VR is coming this year, and some are quite bullish. According to some, the technology is too big to fail, while others – like EA – are adopting a wait and see approach. One of the analysts who were o the bullish side of things, SuperData, has readjusted its forecast – and not in VR’s favour.
Last year, they opined that the install base for VR could be as high as 70 million users by the end of 2017. They’re newly revised figures paint a more realistic picture. SuperData expects VR revenues to total $3.6 billion for this year, 30 percent lower than the $5.1 billion it expected two months ago.
“Since we published our original figures, we have had a number of conversations with both hardware and software developers, as well as access to newly public information.” SuperData’s Stephanie Llamas told Gi.Biz.
“We previously overestimated PC and mobile hardware penetration and underestimated console hardware sales. Console will be high-end VR’s white horse since it has lower hardware requirements, easier set-up and lower pricing. PlayStation’s 35 million-plus users are also a far larger accessible audience than that of high-end PCs, which tops off at about 17 million.”

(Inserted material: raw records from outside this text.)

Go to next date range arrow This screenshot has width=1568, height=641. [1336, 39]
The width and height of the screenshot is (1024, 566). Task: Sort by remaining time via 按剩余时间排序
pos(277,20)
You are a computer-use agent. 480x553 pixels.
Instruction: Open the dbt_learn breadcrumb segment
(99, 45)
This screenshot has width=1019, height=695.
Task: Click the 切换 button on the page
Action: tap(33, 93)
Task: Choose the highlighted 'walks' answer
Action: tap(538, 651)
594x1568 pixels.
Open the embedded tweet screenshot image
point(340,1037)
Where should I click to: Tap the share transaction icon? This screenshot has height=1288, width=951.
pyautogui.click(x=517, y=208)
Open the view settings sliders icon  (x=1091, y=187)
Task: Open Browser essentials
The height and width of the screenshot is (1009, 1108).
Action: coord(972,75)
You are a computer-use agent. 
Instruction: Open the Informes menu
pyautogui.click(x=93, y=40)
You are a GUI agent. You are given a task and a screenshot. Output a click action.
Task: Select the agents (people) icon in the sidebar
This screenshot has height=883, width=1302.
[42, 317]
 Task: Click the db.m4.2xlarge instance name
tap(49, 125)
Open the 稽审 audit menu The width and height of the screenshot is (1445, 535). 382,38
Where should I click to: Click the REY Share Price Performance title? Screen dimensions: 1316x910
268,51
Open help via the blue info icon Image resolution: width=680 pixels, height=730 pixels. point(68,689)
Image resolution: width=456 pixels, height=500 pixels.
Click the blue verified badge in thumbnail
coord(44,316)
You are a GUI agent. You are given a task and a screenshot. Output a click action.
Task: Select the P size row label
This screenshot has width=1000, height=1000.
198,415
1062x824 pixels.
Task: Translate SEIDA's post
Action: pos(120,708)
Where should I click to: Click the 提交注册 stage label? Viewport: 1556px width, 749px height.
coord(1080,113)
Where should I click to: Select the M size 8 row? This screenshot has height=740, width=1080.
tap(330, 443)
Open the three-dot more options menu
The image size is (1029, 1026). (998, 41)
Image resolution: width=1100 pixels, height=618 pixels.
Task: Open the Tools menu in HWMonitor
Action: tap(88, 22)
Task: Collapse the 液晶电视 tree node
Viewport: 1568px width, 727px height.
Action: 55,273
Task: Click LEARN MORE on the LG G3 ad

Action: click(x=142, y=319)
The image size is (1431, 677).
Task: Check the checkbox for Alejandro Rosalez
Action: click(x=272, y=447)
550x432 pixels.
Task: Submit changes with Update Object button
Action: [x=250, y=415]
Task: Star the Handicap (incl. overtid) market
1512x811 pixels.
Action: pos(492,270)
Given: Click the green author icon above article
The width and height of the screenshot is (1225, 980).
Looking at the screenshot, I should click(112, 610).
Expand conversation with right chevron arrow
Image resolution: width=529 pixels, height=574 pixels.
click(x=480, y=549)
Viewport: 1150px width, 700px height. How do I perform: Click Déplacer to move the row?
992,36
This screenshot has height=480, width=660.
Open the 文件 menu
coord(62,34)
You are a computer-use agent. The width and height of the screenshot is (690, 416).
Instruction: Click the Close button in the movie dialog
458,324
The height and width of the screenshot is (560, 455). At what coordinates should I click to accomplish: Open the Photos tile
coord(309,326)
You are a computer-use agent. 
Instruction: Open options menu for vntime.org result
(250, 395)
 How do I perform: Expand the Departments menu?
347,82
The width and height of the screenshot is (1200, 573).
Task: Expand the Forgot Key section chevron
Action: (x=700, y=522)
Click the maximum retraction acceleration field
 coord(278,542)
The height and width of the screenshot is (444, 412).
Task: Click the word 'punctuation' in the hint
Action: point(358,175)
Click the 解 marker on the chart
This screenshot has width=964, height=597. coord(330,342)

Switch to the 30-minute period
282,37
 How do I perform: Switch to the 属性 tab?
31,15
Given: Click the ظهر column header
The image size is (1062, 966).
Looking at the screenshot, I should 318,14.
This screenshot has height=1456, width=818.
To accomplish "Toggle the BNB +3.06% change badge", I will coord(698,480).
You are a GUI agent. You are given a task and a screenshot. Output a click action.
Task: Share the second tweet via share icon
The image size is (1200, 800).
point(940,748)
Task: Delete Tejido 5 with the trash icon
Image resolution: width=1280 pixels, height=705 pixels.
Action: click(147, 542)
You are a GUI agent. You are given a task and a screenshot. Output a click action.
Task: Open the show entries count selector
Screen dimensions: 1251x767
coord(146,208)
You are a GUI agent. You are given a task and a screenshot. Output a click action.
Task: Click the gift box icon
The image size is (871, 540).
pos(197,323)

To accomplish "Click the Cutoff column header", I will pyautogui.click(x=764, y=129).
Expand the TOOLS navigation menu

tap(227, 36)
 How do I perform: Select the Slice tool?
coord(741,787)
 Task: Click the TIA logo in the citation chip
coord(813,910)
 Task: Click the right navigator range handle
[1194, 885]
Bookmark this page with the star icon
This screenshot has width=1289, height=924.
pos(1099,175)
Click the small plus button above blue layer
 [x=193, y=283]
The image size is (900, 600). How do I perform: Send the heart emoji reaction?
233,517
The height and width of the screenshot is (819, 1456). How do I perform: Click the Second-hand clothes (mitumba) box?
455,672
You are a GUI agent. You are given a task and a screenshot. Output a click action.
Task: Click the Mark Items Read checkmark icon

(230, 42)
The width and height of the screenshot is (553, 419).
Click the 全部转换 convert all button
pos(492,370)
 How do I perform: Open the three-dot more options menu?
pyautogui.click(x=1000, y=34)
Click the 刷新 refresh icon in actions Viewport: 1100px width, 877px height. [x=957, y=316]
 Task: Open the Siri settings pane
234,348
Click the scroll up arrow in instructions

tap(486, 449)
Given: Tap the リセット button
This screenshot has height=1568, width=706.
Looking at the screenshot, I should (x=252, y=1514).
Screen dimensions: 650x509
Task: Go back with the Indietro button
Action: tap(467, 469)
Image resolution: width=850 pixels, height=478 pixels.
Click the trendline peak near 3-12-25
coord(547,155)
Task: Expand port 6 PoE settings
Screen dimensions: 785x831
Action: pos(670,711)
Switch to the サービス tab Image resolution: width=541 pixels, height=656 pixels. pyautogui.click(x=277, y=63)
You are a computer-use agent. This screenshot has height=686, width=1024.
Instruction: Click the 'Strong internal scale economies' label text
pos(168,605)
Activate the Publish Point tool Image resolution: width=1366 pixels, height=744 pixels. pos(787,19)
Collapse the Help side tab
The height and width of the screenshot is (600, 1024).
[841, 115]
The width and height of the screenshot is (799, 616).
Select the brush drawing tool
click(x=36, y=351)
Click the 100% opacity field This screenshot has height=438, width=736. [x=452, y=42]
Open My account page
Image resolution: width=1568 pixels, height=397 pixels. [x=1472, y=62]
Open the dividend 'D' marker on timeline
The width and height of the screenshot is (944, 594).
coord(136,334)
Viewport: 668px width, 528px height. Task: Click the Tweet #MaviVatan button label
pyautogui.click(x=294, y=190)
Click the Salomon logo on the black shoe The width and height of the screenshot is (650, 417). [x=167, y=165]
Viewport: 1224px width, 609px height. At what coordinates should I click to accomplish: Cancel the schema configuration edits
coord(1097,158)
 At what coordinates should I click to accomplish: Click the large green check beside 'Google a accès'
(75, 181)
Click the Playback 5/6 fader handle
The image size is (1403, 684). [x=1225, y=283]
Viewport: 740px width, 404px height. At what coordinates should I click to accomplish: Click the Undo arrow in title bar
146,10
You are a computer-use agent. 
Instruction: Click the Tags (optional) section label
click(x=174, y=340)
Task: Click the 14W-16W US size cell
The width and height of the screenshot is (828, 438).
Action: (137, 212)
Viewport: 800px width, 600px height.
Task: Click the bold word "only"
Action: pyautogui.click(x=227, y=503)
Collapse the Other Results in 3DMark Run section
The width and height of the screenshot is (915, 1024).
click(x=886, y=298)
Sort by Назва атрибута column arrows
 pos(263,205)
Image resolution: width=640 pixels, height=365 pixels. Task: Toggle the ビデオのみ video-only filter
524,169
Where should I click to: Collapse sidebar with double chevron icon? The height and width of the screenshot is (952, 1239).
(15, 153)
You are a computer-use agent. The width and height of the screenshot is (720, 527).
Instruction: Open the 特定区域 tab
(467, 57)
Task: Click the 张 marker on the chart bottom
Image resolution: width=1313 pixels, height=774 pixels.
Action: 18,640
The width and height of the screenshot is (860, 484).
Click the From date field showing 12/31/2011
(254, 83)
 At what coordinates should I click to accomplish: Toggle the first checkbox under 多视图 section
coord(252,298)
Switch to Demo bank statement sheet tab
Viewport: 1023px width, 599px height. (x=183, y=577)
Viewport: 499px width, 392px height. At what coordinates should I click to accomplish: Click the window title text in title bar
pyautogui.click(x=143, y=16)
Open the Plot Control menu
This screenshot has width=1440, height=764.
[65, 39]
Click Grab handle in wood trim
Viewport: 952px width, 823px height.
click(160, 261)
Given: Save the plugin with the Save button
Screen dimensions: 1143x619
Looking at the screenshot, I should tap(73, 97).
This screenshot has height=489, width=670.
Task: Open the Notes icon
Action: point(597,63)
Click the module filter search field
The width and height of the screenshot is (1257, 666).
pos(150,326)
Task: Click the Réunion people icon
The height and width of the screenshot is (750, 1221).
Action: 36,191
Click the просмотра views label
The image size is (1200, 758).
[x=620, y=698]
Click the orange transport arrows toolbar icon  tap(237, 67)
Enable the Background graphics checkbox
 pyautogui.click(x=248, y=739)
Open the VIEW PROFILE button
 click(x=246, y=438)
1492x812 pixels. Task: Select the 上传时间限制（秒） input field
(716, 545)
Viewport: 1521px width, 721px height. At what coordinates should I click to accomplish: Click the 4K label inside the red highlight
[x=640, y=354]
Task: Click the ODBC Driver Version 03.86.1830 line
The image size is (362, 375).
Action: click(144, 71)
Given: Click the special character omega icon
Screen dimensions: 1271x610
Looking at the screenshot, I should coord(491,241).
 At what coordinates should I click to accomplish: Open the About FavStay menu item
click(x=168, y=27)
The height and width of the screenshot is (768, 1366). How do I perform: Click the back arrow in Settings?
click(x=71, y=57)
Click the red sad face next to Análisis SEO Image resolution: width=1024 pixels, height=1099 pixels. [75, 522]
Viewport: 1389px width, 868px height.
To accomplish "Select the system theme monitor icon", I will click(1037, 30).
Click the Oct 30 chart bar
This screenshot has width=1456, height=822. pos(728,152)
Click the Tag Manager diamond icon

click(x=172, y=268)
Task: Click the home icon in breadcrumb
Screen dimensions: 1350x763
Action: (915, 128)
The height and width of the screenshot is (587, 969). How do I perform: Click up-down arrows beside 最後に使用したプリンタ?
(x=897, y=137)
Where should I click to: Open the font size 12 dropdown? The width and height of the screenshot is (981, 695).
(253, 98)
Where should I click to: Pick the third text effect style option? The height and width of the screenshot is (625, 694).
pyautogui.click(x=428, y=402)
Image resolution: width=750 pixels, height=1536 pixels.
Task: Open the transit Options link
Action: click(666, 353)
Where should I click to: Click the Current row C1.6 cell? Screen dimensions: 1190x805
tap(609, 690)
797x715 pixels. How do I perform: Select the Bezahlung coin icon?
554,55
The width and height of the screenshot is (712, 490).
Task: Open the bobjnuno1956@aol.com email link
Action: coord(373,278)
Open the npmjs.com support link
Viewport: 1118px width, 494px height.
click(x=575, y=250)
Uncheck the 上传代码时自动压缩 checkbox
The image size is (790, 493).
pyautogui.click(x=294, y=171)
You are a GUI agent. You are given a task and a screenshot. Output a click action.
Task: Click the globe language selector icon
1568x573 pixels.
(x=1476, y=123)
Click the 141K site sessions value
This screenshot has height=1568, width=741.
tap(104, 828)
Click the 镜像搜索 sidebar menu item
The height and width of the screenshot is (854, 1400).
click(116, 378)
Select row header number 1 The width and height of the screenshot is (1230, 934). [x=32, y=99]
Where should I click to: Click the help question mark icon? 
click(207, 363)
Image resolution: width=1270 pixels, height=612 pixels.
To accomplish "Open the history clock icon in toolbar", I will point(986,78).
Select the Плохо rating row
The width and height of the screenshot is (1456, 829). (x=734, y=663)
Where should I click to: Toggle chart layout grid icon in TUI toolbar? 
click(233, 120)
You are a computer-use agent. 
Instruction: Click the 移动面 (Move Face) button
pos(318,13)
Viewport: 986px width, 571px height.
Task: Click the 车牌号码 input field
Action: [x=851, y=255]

“John Riccitiello’s ‘gap of disappointment’ forced us to take a harder look at hardware’s growth within a historical narrative. We found that media adoption (e.g., TV, computers, smartphones, etc.) has always seen exponential growth that can be attributed to easier access and decreasing prices. However, this initial lull in adoption has shortened due to both product visibility on a global scale and the speed at which manufacturing costs drop. So although we see that initial struggle for VR, there will be a relatively quick push upward within the next 3-5 years.”
Interestingly, a new consumer report suggests that the average consumer really couldn’t give a damn about the burgeoning new technology – because they’re scarcely aware it exists.
“Despite extensive media coverage of Oculus Rift, Samsung Gear VR, Google Cardboard and other virtual reality devices, fully two thirds of consumers are unaware of the technology,” Horizon says in a report, adding that while techheads and those in the loop may be keen, it’s got a long way to go before it sees anything resembling mass consumer adoption.